NDJSON (Newline-Delimited JSON; also called JSON Lines or jsonl) is a wire format where each record is a single self- contained JSON object on its own line, separated by \n. Unlike a JSON document (one top-level array or object containing many records), NDJSON is a stream of independent records.

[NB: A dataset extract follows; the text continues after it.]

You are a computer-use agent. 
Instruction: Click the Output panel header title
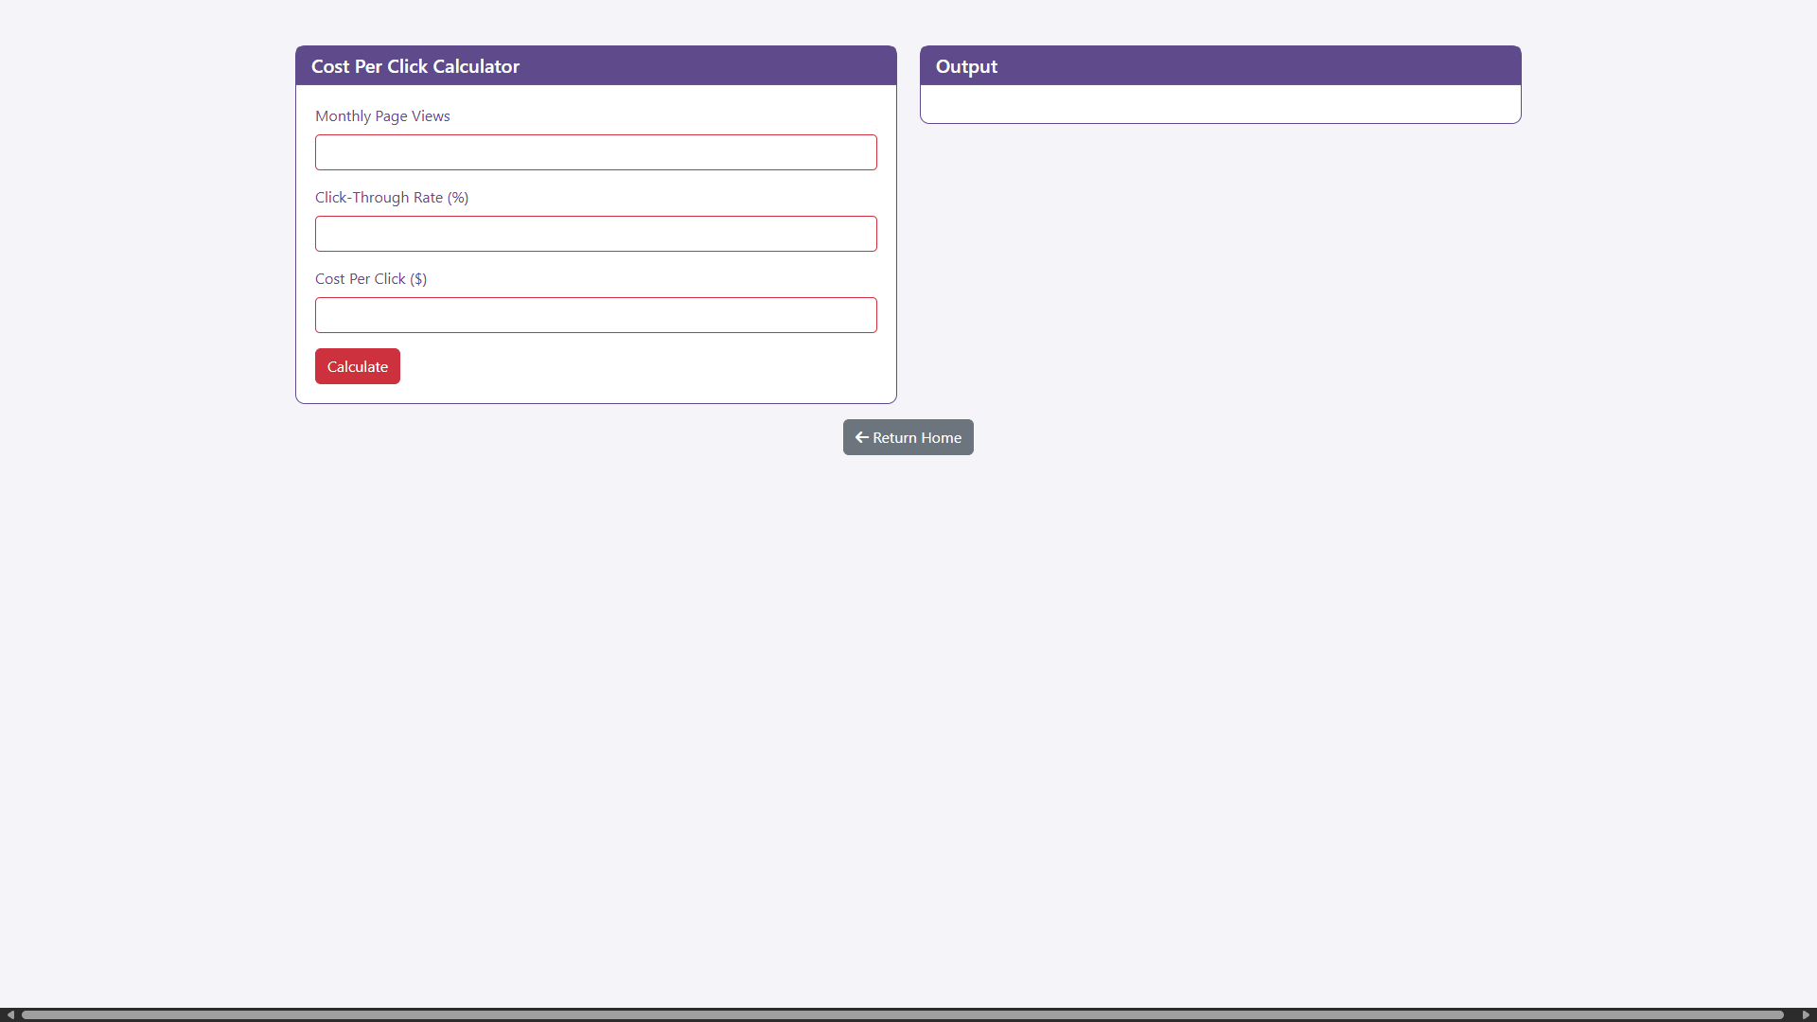coord(965,66)
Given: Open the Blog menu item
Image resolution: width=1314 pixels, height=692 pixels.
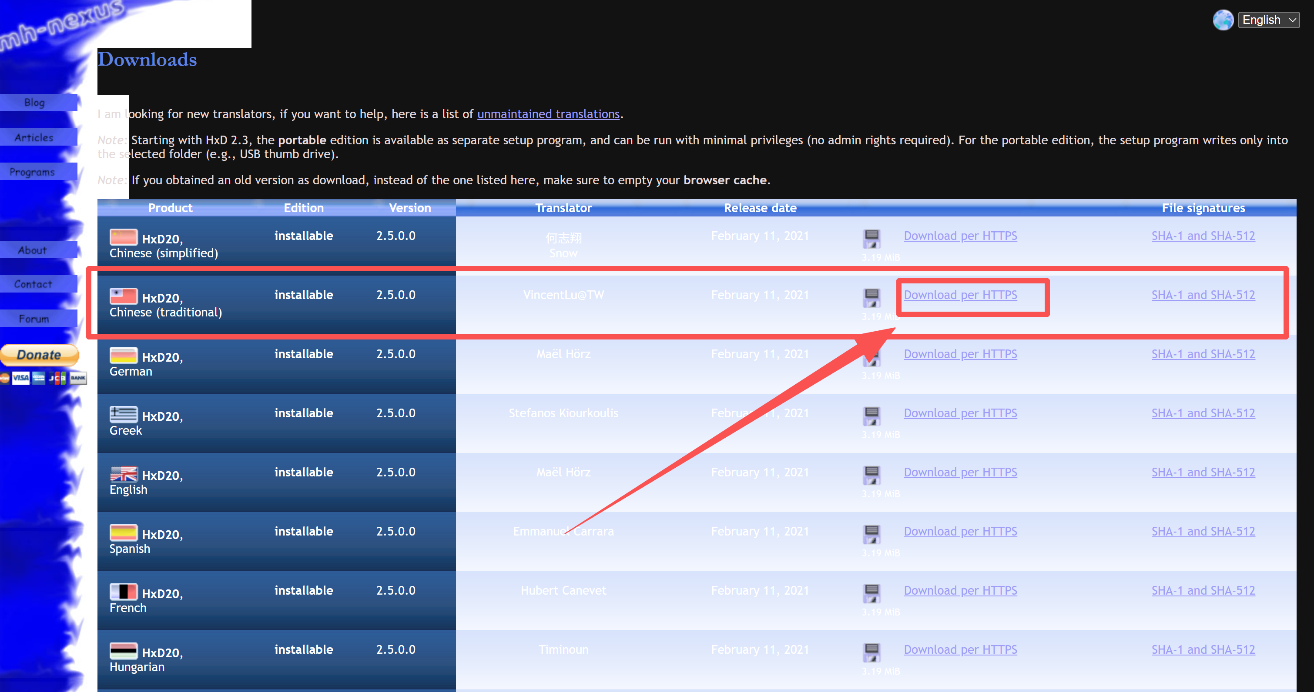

{"op":"insert","table":"sales_orders","ts":"2026-04-21T10:00:00Z","row":{...}}
{"op":"update","table":"inventory","ts":"2026-04-21T10:00:01Z","row":{...}}
{"op":"delete","table":"financial_tx","ts":"2026-04-21T10:00:02Z","row":{...}}

Why it suits streaming CDC

Three operational properties fall out of the line-delimited framing:

  • Incremental parsing without unbounded buffers. A consumer can split the byte stream on \n and parse each line as it arrives, without holding the entire payload in memory or waiting for a closing ].
  • Partial-write resilience. A TCP write that truncates mid-stream will cut off at a line boundary (leaving the last partial line to be discarded or retried), rather than producing a syntactically invalid JSON document that can't be parsed at all.
  • Append-friendly on disk. Writing a new record is a pure append (echo "$record" >> log.ndjson); no need to rewrite a closing bracket. Log files, audit trails, and CDC fan-out all benefit.

Compare with:

  • JSON array [ {...}, {...} ] — requires buffering the whole array before producing valid output; can't tail or append.
  • Binary formats (Protobuf, Avro, Cap'n Proto) — more compact + faster but require schema negotiation; NDJSON's schemaless text payload survives schema drift at the cost of size.
  • Line-delimited CSV — one record per line but flat-tabular; NDJSON natively carries nested structure (maps + arrays).